**Description of the task**. In your reply, repeat every entry exactly and skip over each picture.

### Material supplied ###

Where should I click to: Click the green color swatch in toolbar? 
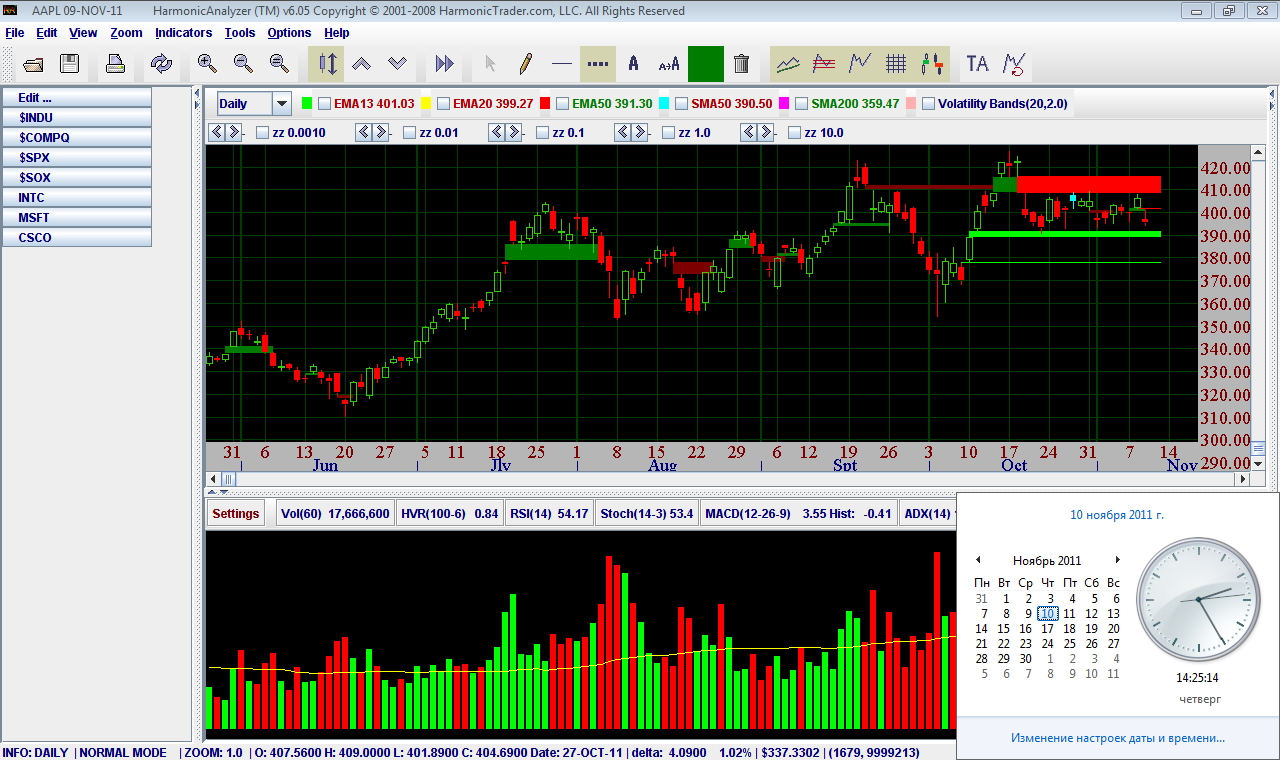click(x=705, y=64)
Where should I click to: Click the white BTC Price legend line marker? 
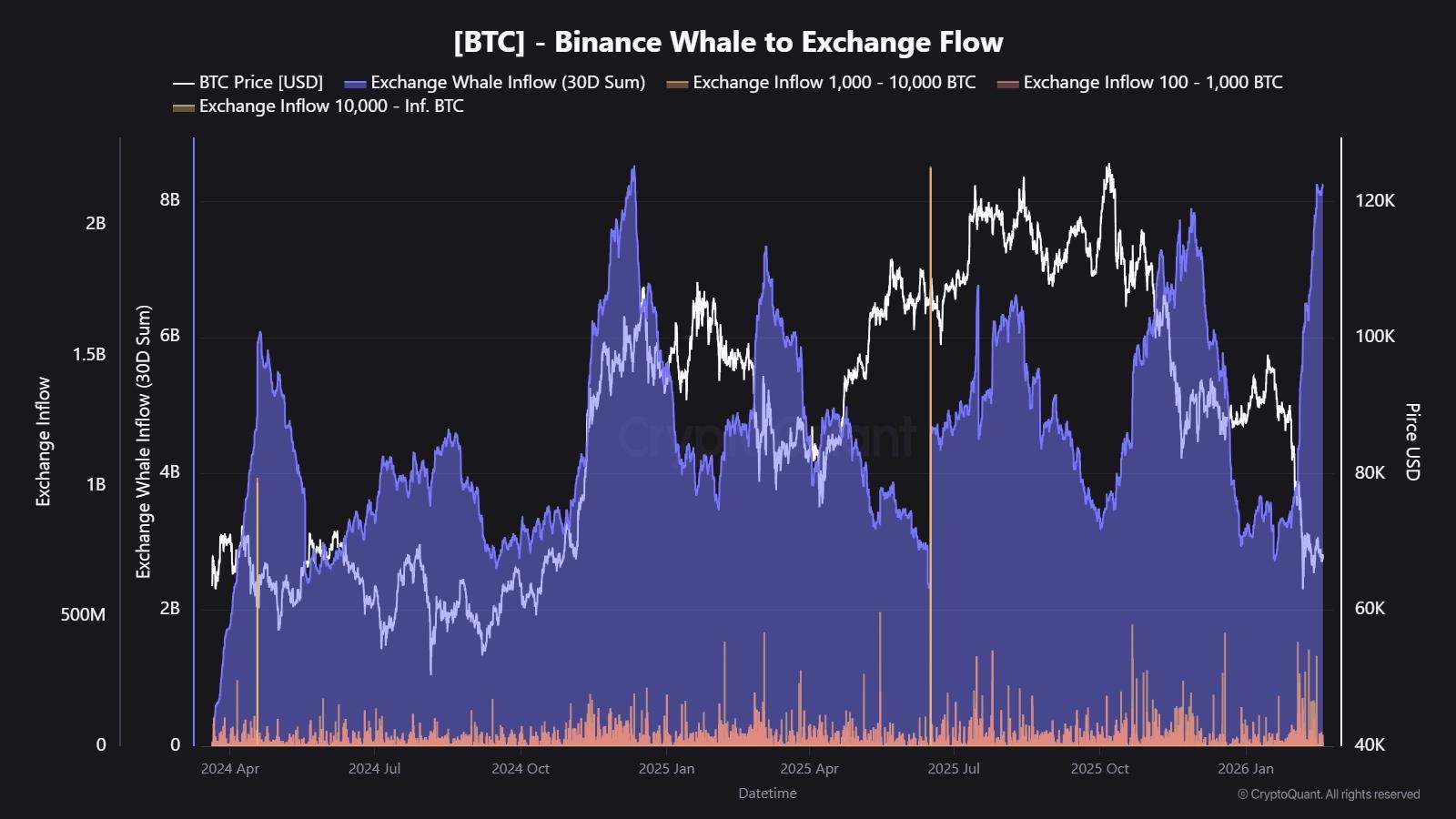click(184, 83)
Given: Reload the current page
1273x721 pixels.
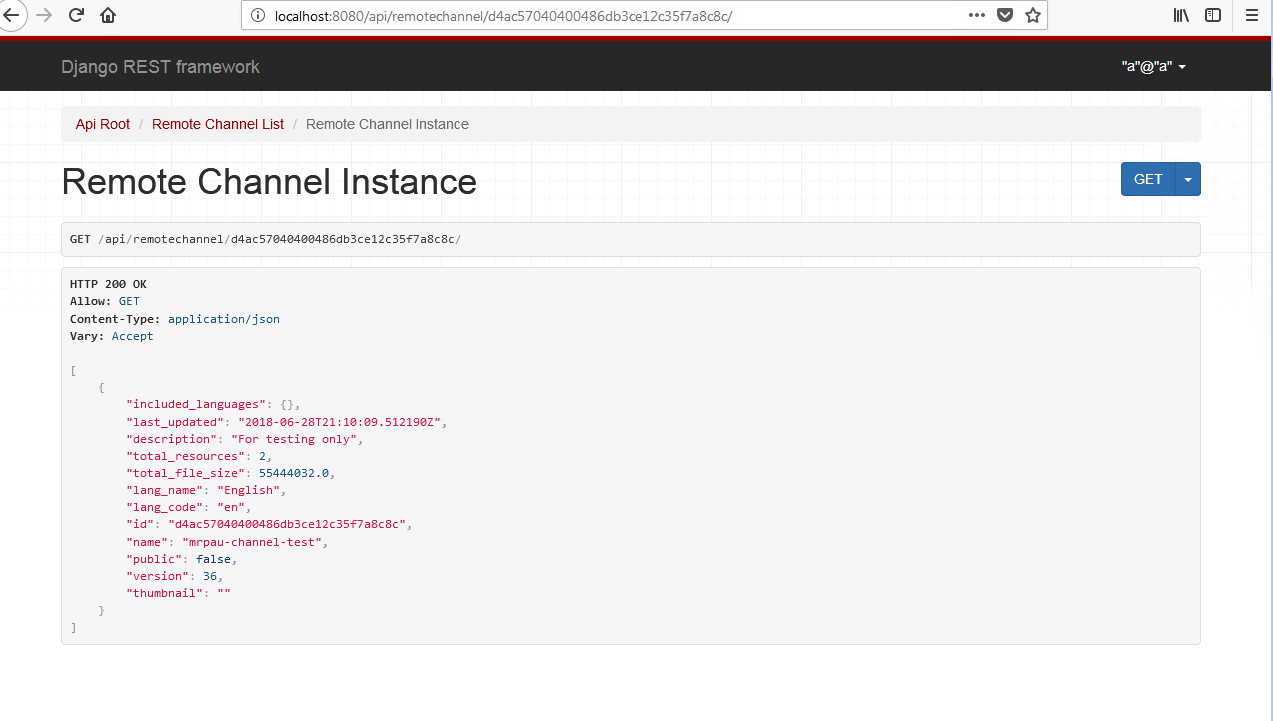Looking at the screenshot, I should 75,15.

###

**Answer for the task**.
Where should I click to: Click the green color swatch in toolbar? 
click(x=705, y=64)
Where should I click to: Click the white BTC Price legend line marker? 
click(184, 83)
Given: Reload the current page
1273x721 pixels.
Looking at the screenshot, I should 75,15.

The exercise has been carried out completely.